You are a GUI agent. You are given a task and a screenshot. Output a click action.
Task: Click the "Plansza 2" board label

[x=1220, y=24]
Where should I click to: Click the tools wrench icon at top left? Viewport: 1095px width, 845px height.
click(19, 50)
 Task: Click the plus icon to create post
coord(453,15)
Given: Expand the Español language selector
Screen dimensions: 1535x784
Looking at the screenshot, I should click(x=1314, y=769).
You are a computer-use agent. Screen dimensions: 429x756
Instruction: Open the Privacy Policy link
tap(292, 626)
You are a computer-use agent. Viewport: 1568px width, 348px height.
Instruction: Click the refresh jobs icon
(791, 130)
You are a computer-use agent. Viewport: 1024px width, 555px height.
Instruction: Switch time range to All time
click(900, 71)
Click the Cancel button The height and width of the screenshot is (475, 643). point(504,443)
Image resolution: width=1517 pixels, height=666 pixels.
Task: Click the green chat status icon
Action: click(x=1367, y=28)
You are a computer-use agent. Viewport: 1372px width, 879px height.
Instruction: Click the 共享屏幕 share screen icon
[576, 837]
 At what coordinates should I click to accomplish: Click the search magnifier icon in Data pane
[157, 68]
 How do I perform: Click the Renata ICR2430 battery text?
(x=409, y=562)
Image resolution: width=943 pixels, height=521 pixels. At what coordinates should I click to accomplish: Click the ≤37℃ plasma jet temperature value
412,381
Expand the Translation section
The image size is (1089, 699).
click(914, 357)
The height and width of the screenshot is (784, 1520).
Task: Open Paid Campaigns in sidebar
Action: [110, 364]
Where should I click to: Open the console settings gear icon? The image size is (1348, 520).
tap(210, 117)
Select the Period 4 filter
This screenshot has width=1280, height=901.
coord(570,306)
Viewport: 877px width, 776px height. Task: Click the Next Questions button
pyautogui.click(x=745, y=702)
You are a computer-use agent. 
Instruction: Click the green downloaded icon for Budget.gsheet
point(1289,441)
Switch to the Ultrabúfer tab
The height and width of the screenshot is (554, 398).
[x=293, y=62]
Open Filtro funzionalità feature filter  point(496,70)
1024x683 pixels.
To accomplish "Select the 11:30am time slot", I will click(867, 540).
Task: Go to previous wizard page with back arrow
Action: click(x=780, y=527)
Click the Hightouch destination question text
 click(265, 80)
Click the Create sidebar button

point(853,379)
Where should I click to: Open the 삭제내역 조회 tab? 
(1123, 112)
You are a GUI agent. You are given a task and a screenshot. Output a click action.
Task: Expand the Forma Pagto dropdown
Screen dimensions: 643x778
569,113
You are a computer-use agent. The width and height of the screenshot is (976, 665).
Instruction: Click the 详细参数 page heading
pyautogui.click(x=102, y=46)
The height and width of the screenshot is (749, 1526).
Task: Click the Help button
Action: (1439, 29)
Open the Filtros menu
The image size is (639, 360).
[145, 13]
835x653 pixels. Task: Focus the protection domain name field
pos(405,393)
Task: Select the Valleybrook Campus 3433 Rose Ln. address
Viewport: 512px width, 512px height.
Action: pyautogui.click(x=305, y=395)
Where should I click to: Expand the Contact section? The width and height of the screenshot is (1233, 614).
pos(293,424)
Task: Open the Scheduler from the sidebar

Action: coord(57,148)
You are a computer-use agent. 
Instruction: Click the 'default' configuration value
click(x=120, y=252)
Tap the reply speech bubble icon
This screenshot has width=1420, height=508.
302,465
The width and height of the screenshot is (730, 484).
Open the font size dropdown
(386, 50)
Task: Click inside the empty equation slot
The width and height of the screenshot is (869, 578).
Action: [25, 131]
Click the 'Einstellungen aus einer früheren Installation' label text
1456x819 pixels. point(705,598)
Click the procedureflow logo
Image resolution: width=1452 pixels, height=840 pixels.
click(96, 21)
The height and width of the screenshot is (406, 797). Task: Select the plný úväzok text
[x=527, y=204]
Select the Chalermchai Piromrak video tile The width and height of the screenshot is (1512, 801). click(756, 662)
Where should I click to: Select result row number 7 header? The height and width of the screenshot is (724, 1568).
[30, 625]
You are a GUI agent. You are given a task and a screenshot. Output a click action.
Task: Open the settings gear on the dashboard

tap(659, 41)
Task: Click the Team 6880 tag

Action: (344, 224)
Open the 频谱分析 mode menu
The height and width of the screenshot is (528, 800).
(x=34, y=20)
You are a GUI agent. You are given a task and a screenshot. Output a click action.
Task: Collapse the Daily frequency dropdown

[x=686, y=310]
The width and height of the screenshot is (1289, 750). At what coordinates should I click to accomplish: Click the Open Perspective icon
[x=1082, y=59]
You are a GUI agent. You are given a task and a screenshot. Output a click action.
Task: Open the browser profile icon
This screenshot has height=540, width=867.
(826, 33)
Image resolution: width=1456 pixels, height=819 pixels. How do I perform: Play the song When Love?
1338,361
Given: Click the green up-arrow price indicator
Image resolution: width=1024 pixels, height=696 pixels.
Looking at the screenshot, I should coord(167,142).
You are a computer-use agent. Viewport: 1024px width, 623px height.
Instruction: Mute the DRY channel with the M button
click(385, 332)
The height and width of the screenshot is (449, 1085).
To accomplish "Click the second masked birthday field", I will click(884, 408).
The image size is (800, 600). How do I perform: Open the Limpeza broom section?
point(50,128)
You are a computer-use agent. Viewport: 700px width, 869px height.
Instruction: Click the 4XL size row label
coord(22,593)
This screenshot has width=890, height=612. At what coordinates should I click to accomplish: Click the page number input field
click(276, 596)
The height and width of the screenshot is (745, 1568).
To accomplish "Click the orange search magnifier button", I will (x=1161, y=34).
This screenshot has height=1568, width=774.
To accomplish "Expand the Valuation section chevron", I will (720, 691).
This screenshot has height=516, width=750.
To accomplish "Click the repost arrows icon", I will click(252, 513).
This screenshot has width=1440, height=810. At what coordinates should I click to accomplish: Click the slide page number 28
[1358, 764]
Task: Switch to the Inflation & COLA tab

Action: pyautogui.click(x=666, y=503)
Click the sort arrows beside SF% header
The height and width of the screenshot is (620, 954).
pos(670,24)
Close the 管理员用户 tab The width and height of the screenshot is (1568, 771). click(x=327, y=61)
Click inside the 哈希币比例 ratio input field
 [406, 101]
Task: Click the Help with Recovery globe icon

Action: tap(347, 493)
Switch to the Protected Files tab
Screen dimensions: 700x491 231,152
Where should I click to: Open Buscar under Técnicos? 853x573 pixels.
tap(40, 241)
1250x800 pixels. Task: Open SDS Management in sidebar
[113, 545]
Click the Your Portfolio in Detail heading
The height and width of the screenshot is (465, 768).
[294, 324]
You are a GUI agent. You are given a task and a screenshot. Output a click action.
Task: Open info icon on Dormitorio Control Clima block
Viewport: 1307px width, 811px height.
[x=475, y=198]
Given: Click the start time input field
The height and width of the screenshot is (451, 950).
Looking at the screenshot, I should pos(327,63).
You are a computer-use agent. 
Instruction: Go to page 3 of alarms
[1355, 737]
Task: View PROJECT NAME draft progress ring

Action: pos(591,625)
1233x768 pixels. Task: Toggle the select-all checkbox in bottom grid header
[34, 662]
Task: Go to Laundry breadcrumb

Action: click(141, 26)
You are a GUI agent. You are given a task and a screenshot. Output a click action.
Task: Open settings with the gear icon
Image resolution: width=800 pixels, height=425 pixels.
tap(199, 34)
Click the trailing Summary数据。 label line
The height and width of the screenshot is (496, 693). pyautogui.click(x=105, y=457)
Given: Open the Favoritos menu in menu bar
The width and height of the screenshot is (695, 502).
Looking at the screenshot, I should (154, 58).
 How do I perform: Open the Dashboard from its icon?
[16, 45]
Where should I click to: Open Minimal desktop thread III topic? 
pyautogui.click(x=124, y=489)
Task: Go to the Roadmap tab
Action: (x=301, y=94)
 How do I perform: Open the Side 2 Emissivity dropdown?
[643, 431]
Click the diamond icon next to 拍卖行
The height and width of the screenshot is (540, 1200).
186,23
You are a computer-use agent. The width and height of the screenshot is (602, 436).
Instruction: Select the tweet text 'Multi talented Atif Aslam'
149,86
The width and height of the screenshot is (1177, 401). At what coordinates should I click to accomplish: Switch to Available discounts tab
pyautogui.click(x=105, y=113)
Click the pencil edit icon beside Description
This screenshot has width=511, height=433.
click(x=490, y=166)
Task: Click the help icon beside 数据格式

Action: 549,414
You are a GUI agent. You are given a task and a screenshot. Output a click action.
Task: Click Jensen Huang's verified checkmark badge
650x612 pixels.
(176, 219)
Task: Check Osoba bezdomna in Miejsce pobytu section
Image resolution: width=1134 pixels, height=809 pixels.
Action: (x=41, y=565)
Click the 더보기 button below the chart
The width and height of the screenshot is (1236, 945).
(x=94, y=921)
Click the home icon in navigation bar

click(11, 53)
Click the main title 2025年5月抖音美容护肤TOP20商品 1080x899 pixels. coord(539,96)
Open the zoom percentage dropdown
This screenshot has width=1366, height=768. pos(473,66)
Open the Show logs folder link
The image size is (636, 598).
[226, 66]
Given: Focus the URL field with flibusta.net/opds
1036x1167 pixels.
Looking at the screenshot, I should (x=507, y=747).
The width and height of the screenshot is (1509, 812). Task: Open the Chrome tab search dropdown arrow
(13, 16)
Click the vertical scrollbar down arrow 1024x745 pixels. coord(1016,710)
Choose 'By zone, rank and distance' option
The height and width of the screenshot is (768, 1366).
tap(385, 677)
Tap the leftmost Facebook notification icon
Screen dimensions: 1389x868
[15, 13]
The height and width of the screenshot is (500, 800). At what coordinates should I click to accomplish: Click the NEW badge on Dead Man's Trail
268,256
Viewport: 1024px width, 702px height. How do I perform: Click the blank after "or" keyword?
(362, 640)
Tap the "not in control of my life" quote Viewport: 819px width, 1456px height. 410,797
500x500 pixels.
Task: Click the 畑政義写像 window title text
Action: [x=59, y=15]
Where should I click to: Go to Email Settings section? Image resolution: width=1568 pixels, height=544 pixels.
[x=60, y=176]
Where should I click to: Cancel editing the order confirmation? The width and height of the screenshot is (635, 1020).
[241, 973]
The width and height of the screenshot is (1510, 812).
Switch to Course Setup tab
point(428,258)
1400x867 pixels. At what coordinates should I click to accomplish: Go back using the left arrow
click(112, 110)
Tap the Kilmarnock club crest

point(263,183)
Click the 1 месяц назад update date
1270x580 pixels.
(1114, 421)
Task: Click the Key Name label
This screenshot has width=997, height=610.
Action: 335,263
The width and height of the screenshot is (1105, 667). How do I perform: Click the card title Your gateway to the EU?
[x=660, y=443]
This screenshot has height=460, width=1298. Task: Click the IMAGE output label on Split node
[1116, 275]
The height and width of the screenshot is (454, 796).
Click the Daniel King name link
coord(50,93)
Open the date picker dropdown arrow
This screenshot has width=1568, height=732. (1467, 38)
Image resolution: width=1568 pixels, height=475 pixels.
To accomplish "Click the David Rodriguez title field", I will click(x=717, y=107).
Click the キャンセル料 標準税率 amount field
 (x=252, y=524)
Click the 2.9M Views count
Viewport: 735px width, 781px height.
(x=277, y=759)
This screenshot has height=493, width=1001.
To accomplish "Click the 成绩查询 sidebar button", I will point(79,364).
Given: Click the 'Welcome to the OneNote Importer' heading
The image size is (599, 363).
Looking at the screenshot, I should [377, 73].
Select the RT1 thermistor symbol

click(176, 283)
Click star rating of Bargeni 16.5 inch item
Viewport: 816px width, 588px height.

________________

_EXERCISE GOAL_
There is a line with "Viewport: 1024px width, 702px" and a line with "The width and height of the screenshot is (1510, 812)." above. Copy exactly those two lines and all lines between them, with nothing else.

_TASK OUTPUT_
Viewport: 1024px width, 702px height. How do I perform: Click the blank after "or" keyword?
(362, 640)
Tap the "not in control of my life" quote Viewport: 819px width, 1456px height. 410,797
500x500 pixels.
Task: Click the 畑政義写像 window title text
Action: [x=59, y=15]
Where should I click to: Go to Email Settings section? Image resolution: width=1568 pixels, height=544 pixels.
[x=60, y=176]
Where should I click to: Cancel editing the order confirmation? The width and height of the screenshot is (635, 1020).
[241, 973]
The width and height of the screenshot is (1510, 812).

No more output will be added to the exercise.